• _Passage shown_:
*****

Why my Neural Network (NN tool box) is not able to predit output from input

Hello,
I'm new in using NN for input/output prediction problems. I understood the theory behind NN, specially that they are a universel nonlionear function approximator. But why it does not approximate my input/output function (at least in the range of my variables)? I'm sure that there is something here that I didn't understood. When I designed the static NN I did not do any data pre-processing operation vand I used brut data as i harvested them during the measurement compaign (data in function of time and with a lot of fluctuations). I get a so big EMS and an R very close to 1 what does it mean? that there is quiet a relationship between my Input/Output but the NN couldn't get it?
Thank you in advance for your response.

6 commentaires

NOT CLEAR:
Is your problem static (ID = FD =[]) or dynamic?
If it is dynamic, is Regressive min(ID) = 0 or Predictive min(ID) > 0?
If there is a sufficient deterministic relationship between the input and output and you have enough data with a large enough signal to contamination ratio, you should be able to design a net that represents the I/O underlying relationship at least as well as a linear model.
If you have enough nodes in your hidden layer you should be able to memorize the training data I/O relationship. However, that net is not guaranteed to be useful for nontraining data unless you take overfitting/overtraining precautions.
We cannot help unless you reveal more details.
I'll try to describe my problem in detail:
I want to model a soloar collector with 7 Input (T1(t),T2(t),..,T7(t)) and 1 Output (A(t)), data were collected in function of time with a step time of 3 minutes (over 12 days). First I want to start with a simple NN which is a static one (is it true?) so I put in Input: T1(t),T2(t),..,T7(t) and Output A(t). After using the NN tool box for fitig problems and I tested a lot of number of N in hiden layer, I get bad results: very big EMS but a good correlation coefficent. Variables that I choosed for modeling are normally sufficient to model the collector In/Out relationship but I'm sure that the measurement contain some noises. Could you tell me if this architecture is sufficient or I had to change it and use a feedback NN or use a NARX NN, In this case how can I determine the 'd' number in Ti(t), Ti(t-1),..,(Ti(t-d)?

*****

• _Instructions for the task_: In the forum thread, how many inputs and outputs does the poster want the solar collector model to have?

Records of locating words and elements:
*****

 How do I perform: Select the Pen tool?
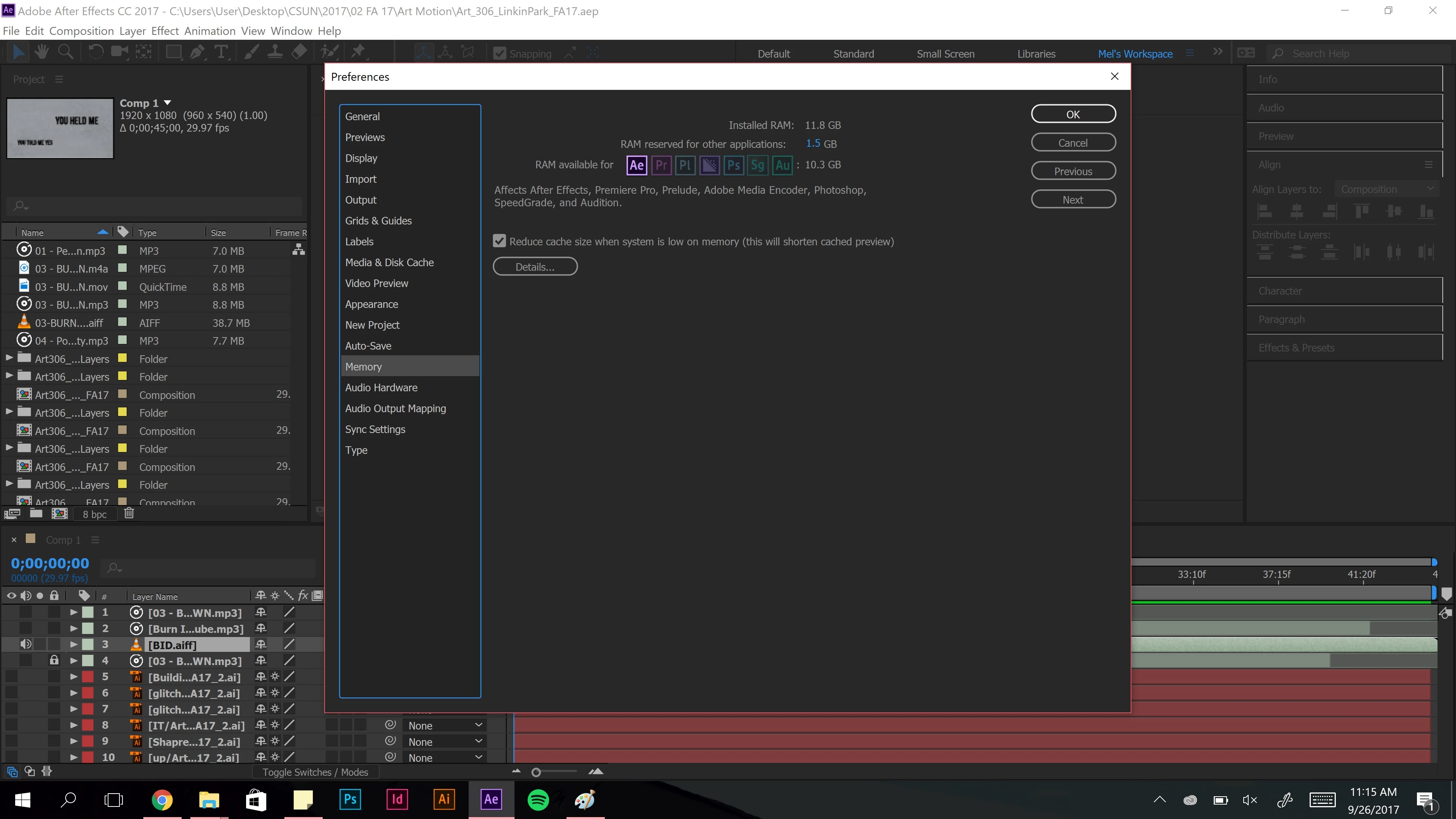tap(197, 53)
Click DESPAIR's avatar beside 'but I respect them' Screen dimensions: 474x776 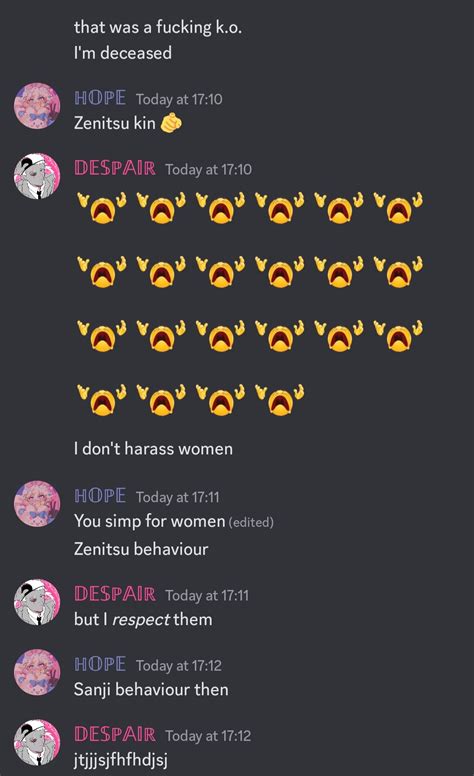point(37,602)
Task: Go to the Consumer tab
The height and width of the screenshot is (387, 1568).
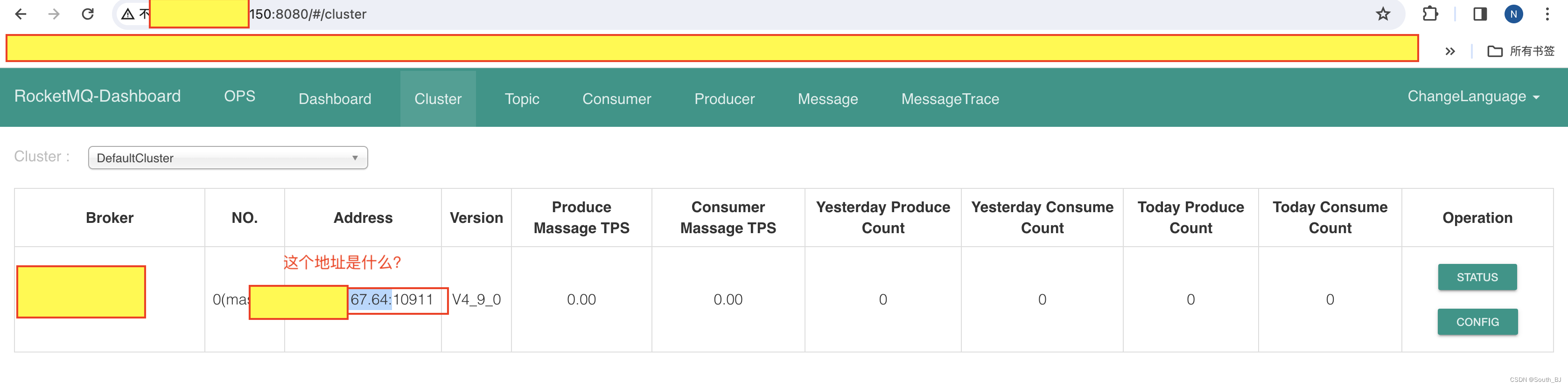Action: [616, 98]
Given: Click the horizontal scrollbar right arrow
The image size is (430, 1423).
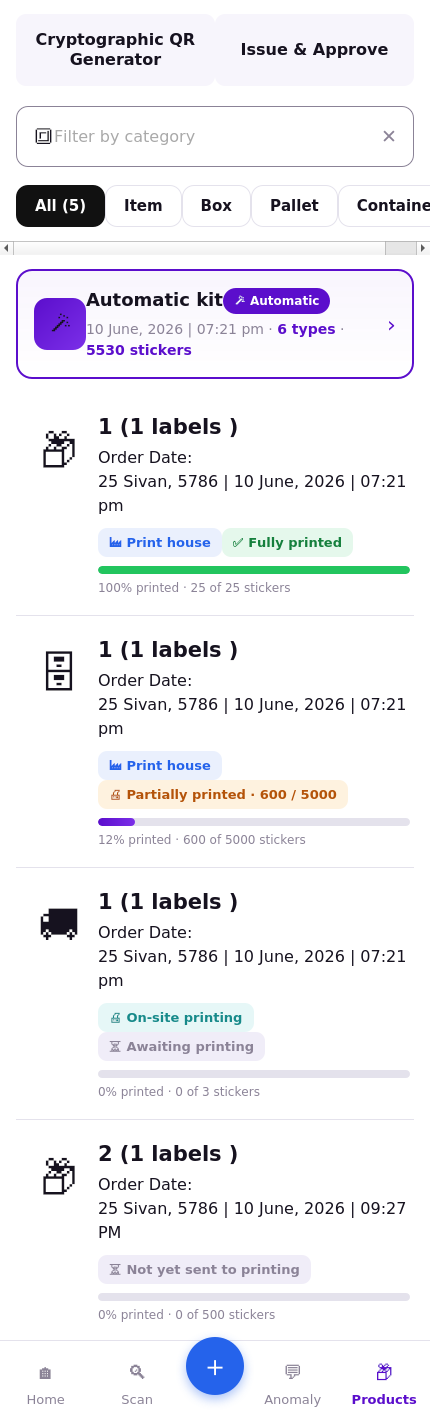Looking at the screenshot, I should pyautogui.click(x=423, y=248).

*****

• _Solved problem_: Seven inputs and one output.